So, a new Woody Allen movie, starring Larry David, filmed in New York City. Could there be a more deep-fried mix of talent, comedy and neuroses? Many film fans grew up with a vision of this city spun by Annie Hall and Manhattan, where the skyline always twinkles and romance lurks around every limestoned corner; where brainy, nervous men charm young and naive beautiful women in grand pre-war apartments lined with bookshelves; where there are country weekends with lobsters to chase and always, always love to find and fail. And then there's David, another Brooklyn boy made good, co-creator and writer of Seinfeld, which defined New York all over again in the 1990s, with its exquisite, endless examinations and sweating of the small stuff – soup Nazis, being master of the domain, parking garages and puffy shirts.

Since his 1999 HBO special Larry David: Curb Your Enthusiasm, and the still-airing series that followed, he has made performance masterpieces of excruciating situations. The news that he was to star in Allen's latest has had some rubbing their hands in anticipatory delight, others sharpening their knives, all anxious to see if David could pull off the ultimate as a Woody misanthropic paradigm.

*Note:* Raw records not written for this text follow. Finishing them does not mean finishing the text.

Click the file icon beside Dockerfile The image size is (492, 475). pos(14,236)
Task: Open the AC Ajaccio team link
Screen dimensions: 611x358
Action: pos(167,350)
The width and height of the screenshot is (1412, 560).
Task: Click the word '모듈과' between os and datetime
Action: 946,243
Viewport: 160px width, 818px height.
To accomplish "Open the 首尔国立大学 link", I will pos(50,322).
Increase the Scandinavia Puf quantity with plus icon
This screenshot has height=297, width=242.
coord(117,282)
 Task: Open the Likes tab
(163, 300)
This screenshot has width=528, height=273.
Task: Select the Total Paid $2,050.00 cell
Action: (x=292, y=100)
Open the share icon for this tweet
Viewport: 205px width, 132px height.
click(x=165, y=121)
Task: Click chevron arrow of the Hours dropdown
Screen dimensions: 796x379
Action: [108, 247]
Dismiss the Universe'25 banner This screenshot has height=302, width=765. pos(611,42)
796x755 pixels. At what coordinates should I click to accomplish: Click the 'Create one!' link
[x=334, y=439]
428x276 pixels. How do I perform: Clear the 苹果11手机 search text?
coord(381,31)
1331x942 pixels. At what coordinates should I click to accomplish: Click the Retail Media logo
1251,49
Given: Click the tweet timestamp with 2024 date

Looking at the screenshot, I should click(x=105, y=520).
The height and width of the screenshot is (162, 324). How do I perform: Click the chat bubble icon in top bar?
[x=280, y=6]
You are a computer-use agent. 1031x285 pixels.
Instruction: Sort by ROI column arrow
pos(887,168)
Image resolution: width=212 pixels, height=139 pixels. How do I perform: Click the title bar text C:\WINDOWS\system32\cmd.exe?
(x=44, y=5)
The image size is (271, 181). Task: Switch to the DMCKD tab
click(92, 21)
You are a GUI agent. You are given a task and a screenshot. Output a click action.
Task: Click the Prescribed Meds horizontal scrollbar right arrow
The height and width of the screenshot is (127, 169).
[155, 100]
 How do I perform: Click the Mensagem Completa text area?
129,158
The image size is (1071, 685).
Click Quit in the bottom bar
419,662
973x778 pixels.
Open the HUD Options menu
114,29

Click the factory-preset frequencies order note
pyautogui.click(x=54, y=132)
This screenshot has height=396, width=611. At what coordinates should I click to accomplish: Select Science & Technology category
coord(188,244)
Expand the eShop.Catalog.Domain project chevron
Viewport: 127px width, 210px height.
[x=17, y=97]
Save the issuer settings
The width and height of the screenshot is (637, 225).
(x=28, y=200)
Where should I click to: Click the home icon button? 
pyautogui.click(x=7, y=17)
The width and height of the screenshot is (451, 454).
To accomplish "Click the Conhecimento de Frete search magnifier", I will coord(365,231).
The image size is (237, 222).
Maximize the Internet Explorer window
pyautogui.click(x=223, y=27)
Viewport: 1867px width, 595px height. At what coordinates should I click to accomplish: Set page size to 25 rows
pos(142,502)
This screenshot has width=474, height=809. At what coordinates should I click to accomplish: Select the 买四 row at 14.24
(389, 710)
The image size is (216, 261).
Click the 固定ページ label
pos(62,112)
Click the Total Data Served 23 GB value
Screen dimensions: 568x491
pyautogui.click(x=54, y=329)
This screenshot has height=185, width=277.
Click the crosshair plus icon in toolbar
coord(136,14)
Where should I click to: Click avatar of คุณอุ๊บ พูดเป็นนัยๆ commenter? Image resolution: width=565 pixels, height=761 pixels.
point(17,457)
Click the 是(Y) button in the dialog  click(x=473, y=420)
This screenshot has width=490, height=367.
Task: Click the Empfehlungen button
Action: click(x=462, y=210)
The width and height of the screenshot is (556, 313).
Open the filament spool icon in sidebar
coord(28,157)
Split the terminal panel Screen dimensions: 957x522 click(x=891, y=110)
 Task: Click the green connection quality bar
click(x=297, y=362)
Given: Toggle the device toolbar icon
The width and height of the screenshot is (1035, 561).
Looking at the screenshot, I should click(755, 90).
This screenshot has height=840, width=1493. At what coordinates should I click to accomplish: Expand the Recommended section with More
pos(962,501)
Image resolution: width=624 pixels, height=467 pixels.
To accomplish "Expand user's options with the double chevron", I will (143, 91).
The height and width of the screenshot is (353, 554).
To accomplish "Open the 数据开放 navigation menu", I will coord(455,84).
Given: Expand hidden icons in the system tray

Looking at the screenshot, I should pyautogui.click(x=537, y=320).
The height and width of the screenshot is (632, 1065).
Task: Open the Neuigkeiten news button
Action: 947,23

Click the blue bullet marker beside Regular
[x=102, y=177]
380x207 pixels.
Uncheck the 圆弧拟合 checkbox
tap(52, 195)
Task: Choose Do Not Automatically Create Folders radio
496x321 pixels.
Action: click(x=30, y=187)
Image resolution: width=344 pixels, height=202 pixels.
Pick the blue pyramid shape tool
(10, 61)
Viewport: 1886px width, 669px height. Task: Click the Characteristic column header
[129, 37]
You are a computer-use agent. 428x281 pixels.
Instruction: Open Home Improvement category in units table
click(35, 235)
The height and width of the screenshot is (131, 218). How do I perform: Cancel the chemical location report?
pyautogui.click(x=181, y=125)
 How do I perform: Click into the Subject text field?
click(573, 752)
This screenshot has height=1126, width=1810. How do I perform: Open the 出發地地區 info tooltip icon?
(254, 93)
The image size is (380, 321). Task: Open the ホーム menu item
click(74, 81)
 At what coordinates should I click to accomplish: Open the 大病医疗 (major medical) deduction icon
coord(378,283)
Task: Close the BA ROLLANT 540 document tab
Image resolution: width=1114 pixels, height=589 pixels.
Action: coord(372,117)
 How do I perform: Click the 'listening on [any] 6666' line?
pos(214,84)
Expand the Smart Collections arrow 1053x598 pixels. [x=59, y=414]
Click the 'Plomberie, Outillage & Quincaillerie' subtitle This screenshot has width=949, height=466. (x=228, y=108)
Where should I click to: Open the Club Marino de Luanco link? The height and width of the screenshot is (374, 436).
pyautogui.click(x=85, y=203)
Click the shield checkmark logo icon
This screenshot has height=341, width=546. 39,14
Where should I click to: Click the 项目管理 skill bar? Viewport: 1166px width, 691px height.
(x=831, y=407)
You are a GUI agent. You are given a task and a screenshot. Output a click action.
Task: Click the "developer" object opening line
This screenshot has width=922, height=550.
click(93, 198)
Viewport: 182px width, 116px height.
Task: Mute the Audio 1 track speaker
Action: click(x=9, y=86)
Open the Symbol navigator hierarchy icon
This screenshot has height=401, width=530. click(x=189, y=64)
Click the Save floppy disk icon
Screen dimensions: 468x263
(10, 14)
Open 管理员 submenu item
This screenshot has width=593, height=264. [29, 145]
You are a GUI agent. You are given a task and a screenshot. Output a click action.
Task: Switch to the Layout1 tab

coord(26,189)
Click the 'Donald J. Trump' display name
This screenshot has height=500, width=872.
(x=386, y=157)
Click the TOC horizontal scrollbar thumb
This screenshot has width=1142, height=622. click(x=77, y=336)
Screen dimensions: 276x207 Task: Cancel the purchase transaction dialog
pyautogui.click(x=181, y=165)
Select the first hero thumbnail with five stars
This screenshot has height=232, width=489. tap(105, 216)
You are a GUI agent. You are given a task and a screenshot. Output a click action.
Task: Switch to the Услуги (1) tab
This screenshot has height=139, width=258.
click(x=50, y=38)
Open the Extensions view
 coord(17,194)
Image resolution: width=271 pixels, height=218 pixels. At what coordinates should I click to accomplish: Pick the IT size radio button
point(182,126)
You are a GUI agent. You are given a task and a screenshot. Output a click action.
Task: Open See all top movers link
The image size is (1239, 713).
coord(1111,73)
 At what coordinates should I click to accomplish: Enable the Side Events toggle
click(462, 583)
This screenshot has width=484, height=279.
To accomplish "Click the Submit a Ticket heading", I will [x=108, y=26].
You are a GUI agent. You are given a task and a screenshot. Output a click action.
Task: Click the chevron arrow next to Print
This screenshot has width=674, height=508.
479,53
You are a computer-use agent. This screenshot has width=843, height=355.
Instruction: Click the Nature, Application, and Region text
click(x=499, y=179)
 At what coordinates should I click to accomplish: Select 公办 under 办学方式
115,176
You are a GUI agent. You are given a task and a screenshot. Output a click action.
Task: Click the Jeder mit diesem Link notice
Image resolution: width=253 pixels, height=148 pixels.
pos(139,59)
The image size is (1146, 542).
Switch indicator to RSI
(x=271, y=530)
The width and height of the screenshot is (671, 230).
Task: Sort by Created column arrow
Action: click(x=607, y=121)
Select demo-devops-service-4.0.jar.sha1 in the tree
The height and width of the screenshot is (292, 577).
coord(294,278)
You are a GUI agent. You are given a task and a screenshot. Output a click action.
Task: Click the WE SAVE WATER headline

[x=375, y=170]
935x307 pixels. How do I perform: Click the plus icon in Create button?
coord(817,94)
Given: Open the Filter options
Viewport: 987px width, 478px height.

This is harder than it might seem. Remember the disastrous Jason Biggs turn in 2003's Anything Else? Kenneth Branagh in Celebrity? But Whatever Works is Woody Allen exactly as you want your Woody Allen to be. It's witty, dark, poignant, zany and hilarious. And as for David, he pulls it off and then some, playing Boris Yellnikoff, a half-suicidal almost-Nobel Prize–winning physicist who suffers from night terrors and minor OCD (he washes his hands and sings "Happy Birthday" – twice – in order to kill all the germs), then tosses it all away.

The Woody angel who enters this time is Evan Rachel Wood as Melody, a teenage Southern runaway who manages to entrance Boris in spite of himself. A May-December romance follows with its inevitable complications, but darker than usual and heartbreak ensues. A terrific supporting cast includes Patricia Clarkson, Michael McKean and Ed Begley Jr.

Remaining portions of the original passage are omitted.